▶ _WORK TO COMPLETE_
Omit the images and output every line of the data below exactly.

=== Begin Enclosure ===

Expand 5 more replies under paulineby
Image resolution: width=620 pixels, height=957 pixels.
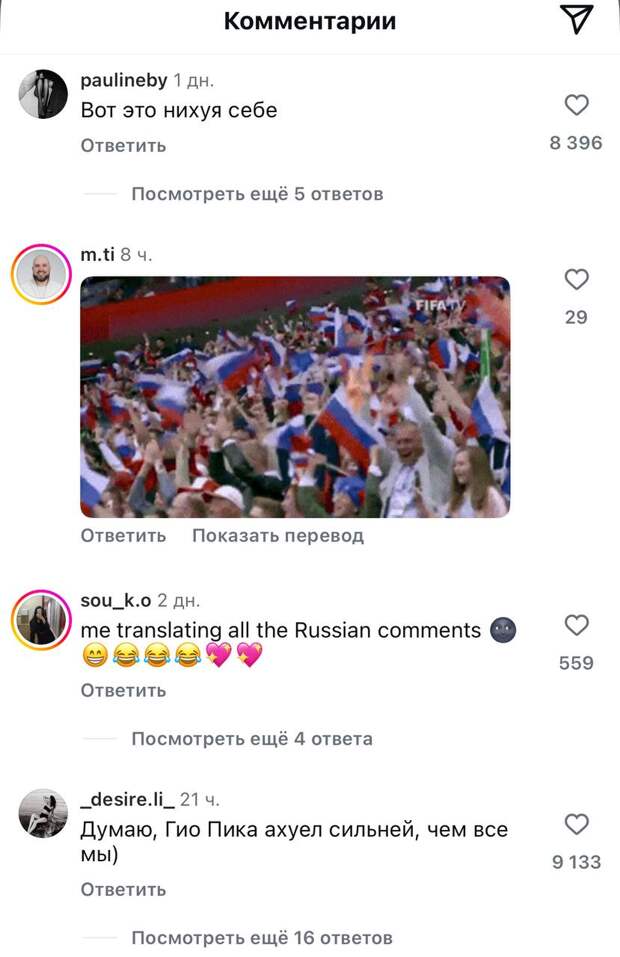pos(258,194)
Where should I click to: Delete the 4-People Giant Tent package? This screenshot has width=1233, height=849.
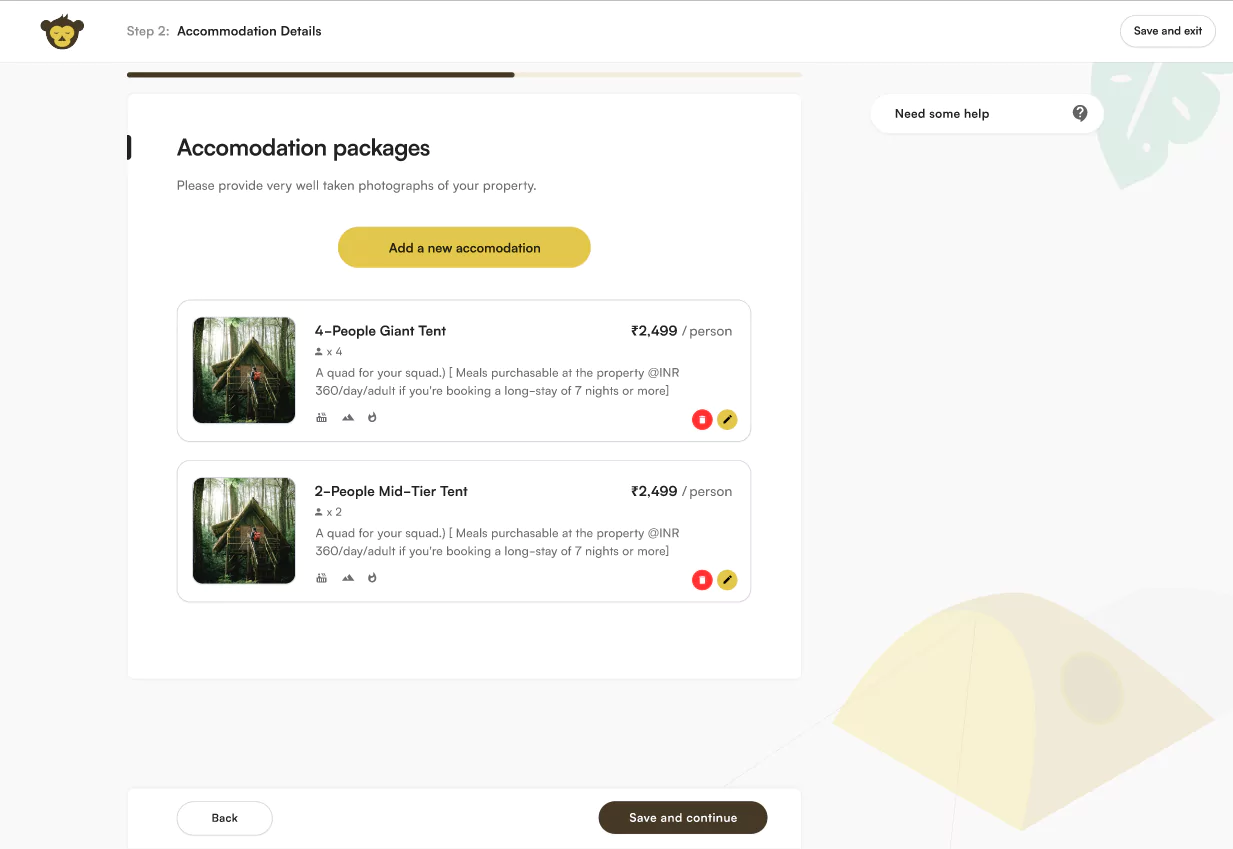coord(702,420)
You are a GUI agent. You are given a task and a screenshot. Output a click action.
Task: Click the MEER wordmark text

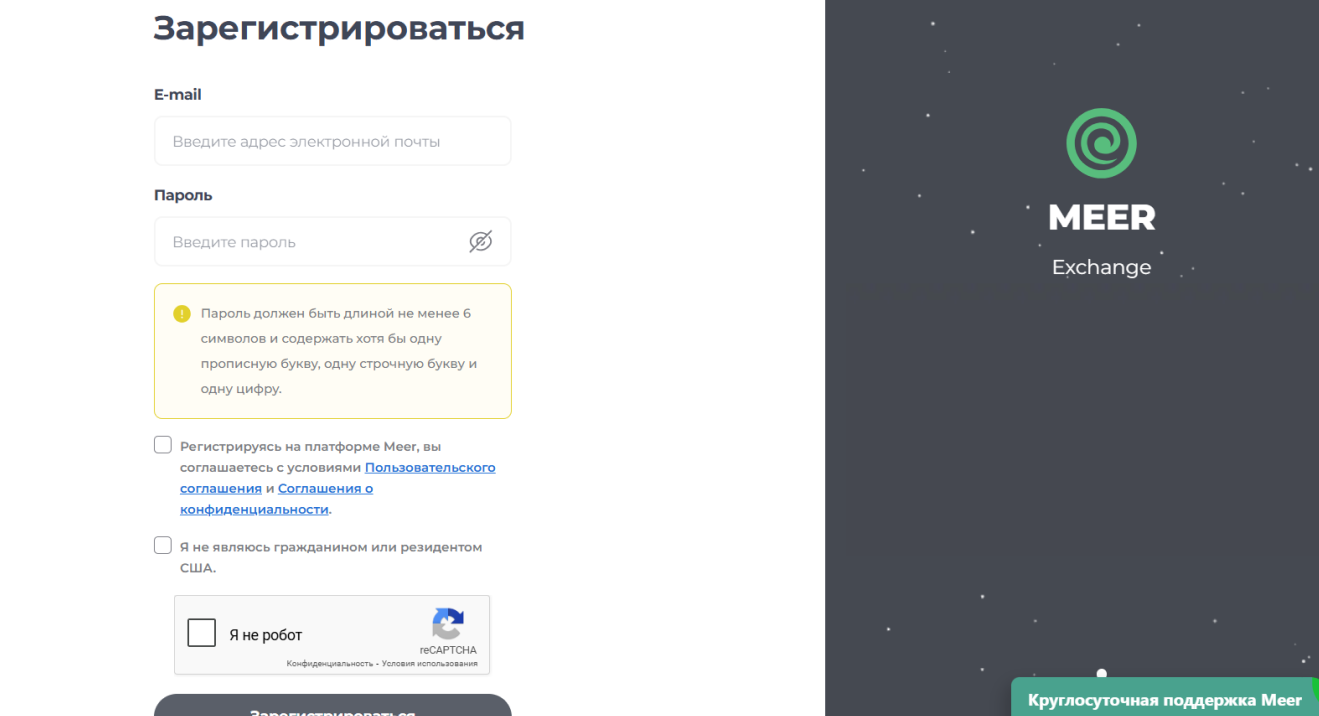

=== End Enclosure ===

▶ _REPLY TO THE EXERCISE_
Expand 5 more replies under paulineby
Image resolution: width=620 pixels, height=957 pixels.
pos(258,194)
Where should I click to: Delete the 4-People Giant Tent package? This screenshot has width=1233, height=849.
coord(702,420)
You are a GUI agent. You are given a task and a screenshot. Output a click action.
Task: Click the MEER wordmark text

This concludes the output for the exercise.